The final rules were originally set to be issued on July 26, 2011 and were then postponed to October 28, 2011. The agency announced it would miss that deadline, and according to Trucker.com, one day later said had completed the proposed regulations and had sent them to the Office of Management and Budget (OMB).
While no timeline was mentioned, it could take two to three months for OMB to complete their review.
New HOS Rules
The FMCSA summarized the proposed changes to the Bush Administration regulation:
“This new HOS proposal would retain the “34-hour restart” provision allowing drivers to restart the clock on their weekly 60 or 70 hours by taking at least 34 consecutive hours off-duty. However, the restart period would have to include two consecutive off-duty periods from midnight to 6:00 a.m. Drivers would be allowed to use this restart only once during a seven-day period.”

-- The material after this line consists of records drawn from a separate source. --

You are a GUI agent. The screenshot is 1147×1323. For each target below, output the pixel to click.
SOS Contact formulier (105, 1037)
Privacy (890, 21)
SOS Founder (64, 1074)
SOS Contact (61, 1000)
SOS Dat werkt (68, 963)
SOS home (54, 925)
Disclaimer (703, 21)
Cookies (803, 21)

The Bush-era rule has proven controversial, leading to a lawsuit. Public Citizen and other public interest groups sued to prevent the increase in maximum driving time permitted for a driver from 10 to 11 consecutive hours per shift and that the 34-hour “reset” period was not adequate to provide drivers with restorative rest, increasing the potential for truck accidents caused by fatigued drivers.

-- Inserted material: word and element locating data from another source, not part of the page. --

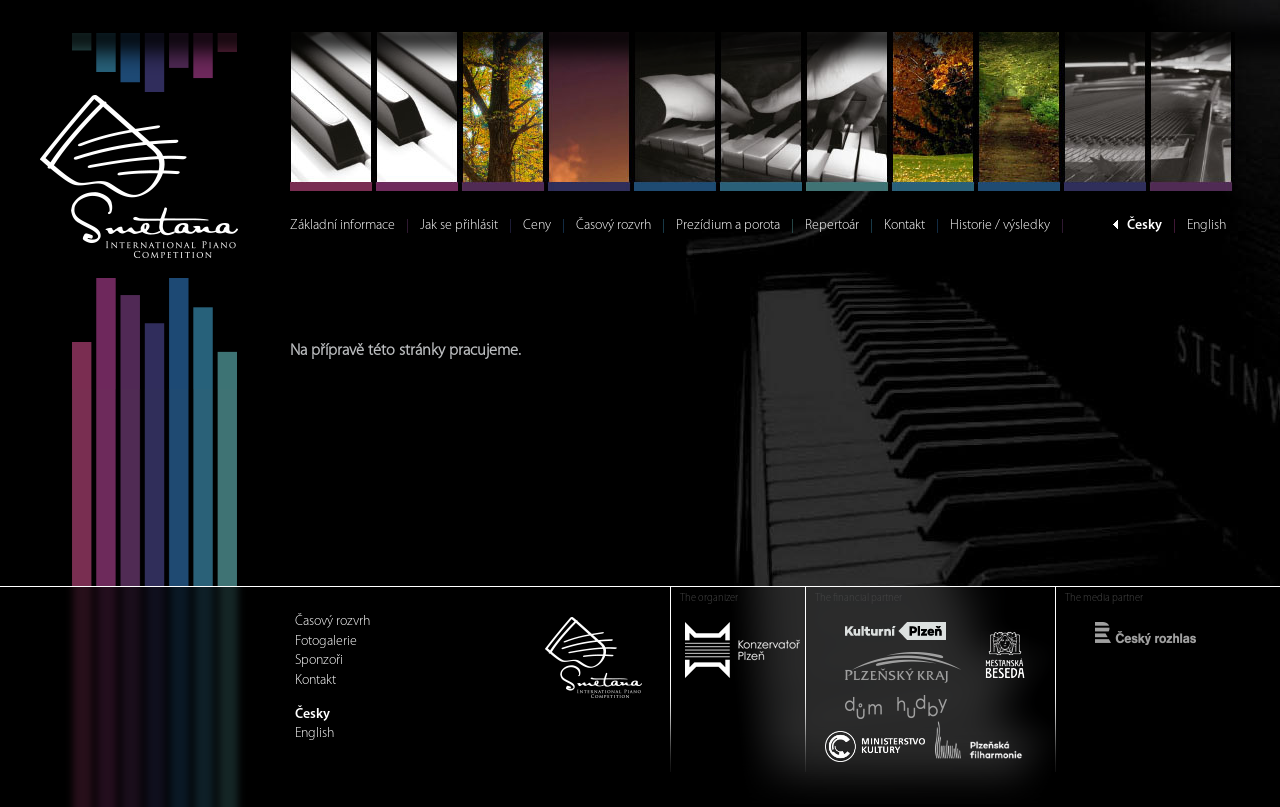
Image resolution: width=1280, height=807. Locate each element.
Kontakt (904, 225)
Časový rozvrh (613, 225)
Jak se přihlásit (459, 225)
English (1206, 225)
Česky (1144, 225)
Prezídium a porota (728, 225)
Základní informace (342, 225)
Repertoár (832, 225)
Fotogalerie (326, 641)
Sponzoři (319, 660)
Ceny (537, 225)
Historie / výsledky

The U.S. Court Of Appeals For The District Of Columbia Circuit held “that the final rule is arbitrary and capricious because the agency neglected to consider a statutorily mandated factor – the impact of the rule on the health of drivers.”
“Final” May Not Mean Final
OMB’s review could result in the proposed changes being issued as final rules, or they could be sent back to the FMCSA for revisions. Even if they become “final,” Public Citizen or the trucking industry could cry “foul” and restart the litigation that is currently being held in abeyance.